Beginning with the line that holds "短發面條卷發型圖片 (620, 1623)" in the data below, give again every line through the one that holds "櫻花圖片動漫圖 (607, 1693)", exactly as written.

BEGIN

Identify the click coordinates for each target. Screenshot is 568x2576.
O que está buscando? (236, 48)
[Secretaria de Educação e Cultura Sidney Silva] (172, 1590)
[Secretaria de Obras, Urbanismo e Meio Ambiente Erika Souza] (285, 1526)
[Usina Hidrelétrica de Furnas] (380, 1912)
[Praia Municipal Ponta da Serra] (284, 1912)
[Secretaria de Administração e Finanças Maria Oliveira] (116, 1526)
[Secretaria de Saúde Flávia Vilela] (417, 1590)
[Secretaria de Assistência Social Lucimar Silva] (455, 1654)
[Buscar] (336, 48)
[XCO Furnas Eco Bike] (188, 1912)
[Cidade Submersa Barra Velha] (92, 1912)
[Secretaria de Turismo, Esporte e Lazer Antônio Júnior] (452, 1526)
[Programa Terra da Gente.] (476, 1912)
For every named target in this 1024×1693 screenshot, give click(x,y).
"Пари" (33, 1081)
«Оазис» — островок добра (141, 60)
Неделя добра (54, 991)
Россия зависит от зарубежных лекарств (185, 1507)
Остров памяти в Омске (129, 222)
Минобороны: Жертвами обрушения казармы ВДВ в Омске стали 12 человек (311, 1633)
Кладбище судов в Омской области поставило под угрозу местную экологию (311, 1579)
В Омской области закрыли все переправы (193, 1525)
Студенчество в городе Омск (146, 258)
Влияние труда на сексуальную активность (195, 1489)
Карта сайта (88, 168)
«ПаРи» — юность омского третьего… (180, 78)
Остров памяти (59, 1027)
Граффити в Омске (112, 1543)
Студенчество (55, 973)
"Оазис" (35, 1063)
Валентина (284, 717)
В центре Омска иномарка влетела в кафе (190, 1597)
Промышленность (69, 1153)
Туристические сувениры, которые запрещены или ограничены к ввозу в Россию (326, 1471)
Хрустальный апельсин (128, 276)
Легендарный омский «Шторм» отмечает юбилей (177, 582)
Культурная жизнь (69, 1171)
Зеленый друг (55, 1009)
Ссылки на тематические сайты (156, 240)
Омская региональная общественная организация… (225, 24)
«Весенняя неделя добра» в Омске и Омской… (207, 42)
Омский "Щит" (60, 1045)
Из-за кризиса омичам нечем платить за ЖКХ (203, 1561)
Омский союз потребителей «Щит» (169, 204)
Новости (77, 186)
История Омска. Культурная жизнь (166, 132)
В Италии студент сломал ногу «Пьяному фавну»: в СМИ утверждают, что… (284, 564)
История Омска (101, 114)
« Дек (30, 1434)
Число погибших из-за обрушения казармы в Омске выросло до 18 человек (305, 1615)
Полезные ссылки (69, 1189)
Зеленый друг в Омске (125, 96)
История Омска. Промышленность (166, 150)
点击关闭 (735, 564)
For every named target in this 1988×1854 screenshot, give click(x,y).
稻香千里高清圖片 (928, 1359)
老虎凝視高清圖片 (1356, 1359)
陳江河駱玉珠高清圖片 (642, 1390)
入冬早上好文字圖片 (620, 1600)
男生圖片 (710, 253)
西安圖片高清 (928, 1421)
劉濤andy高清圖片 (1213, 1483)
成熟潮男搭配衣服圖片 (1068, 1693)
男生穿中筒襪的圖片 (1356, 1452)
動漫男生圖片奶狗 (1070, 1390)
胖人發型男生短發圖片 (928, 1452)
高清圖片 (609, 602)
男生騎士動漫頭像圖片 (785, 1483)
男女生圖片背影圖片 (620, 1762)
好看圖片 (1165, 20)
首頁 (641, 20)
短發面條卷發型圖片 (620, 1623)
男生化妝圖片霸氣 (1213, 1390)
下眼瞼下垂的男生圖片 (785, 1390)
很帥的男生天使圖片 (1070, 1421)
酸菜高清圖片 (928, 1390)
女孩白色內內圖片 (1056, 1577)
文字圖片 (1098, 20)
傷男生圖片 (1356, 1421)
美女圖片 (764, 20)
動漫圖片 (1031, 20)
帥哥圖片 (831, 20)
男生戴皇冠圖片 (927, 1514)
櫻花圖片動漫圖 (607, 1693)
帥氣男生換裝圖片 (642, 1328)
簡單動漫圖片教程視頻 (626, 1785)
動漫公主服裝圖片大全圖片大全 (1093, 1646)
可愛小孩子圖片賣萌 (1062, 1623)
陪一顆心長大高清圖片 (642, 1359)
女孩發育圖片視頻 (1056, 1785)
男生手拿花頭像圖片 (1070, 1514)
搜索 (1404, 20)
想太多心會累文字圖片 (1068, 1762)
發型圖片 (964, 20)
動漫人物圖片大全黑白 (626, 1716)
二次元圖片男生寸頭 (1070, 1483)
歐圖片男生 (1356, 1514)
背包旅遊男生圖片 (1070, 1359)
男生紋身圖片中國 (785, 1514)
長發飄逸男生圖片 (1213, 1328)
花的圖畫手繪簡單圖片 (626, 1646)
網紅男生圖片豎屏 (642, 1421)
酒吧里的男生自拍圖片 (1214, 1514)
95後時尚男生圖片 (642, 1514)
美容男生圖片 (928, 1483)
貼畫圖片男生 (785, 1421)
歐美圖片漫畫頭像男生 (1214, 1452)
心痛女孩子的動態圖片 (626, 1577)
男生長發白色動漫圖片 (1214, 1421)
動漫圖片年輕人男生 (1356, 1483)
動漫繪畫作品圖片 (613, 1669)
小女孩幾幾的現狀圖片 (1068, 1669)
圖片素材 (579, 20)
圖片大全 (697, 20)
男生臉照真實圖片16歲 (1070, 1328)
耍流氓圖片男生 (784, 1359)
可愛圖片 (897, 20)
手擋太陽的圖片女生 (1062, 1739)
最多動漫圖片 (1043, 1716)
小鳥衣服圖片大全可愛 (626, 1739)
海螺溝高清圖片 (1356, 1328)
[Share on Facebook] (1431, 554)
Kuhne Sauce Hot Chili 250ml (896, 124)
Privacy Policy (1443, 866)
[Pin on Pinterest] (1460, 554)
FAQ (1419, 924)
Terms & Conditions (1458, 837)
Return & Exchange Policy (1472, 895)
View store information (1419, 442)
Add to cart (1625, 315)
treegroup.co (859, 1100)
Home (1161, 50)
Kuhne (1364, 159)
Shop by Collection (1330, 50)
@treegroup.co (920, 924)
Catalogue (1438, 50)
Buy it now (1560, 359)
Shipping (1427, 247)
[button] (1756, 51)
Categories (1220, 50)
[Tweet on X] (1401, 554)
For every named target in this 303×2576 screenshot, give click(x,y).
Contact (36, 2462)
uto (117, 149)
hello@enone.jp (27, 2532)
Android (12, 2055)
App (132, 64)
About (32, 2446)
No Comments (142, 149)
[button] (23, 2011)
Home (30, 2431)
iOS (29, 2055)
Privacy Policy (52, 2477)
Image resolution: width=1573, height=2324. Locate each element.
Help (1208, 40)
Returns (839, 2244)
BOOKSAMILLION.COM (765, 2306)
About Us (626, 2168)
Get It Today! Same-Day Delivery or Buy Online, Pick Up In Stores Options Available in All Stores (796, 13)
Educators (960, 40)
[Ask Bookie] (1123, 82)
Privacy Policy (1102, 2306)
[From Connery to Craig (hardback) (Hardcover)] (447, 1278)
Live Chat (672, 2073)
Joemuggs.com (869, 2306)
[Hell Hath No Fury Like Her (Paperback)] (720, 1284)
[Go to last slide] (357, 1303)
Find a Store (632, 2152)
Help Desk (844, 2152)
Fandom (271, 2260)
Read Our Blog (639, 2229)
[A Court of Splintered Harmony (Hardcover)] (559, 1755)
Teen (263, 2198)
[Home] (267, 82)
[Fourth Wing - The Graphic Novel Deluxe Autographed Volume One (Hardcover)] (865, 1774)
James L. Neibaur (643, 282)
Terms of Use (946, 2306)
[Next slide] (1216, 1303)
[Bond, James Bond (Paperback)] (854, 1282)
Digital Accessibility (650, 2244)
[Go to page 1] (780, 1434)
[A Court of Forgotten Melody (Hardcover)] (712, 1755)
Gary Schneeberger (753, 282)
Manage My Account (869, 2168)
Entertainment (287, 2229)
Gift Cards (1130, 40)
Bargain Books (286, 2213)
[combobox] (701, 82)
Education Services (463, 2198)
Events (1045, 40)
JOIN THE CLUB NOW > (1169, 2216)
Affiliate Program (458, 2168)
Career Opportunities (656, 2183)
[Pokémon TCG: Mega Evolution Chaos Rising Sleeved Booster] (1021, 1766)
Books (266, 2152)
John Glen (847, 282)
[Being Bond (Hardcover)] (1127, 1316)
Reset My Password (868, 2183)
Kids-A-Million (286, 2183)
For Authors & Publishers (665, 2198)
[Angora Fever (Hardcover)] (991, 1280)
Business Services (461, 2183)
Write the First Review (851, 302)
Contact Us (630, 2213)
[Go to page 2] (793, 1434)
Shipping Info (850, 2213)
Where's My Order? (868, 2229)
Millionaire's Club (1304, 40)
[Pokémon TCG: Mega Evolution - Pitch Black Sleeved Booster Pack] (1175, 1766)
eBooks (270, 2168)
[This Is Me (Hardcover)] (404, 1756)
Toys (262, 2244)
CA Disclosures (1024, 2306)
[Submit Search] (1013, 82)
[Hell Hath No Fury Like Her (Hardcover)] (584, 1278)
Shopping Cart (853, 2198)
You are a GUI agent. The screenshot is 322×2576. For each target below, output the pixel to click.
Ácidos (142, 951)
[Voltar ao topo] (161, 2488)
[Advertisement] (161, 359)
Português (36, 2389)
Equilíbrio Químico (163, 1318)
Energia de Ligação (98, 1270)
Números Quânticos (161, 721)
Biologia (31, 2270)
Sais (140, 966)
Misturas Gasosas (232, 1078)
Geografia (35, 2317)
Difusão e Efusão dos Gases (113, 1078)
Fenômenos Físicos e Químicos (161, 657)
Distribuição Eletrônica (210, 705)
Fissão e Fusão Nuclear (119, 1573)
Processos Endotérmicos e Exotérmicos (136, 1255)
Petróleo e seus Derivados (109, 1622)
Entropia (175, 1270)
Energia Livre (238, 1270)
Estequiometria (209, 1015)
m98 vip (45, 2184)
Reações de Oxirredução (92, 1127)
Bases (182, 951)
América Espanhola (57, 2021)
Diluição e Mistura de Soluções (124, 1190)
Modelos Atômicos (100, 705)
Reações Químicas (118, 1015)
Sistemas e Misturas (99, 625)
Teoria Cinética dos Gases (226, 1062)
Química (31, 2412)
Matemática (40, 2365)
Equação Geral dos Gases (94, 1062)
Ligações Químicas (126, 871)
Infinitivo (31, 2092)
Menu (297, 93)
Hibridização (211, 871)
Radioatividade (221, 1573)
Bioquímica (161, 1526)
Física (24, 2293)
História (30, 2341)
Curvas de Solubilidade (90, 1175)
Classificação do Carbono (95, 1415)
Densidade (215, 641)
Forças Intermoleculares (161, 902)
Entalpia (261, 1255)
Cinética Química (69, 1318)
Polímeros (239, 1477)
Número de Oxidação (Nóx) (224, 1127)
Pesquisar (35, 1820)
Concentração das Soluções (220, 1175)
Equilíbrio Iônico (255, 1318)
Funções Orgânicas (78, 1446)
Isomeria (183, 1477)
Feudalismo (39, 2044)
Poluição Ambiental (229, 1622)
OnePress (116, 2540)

END

_Your solution_
短發面條卷發型圖片 (620, 1623)
男生化妝圖片霸氣 (1213, 1390)
下眼瞼下垂的男生圖片 (785, 1390)
很帥的男生天使圖片 (1070, 1421)
酸菜高清圖片 (928, 1390)
女孩白色內內圖片 (1056, 1577)
文字圖片 (1098, 20)
傷男生圖片 (1356, 1421)
美女圖片 (764, 20)
動漫圖片 (1031, 20)
帥哥圖片 (831, 20)
男生戴皇冠圖片 (927, 1514)
櫻花圖片動漫圖 (607, 1693)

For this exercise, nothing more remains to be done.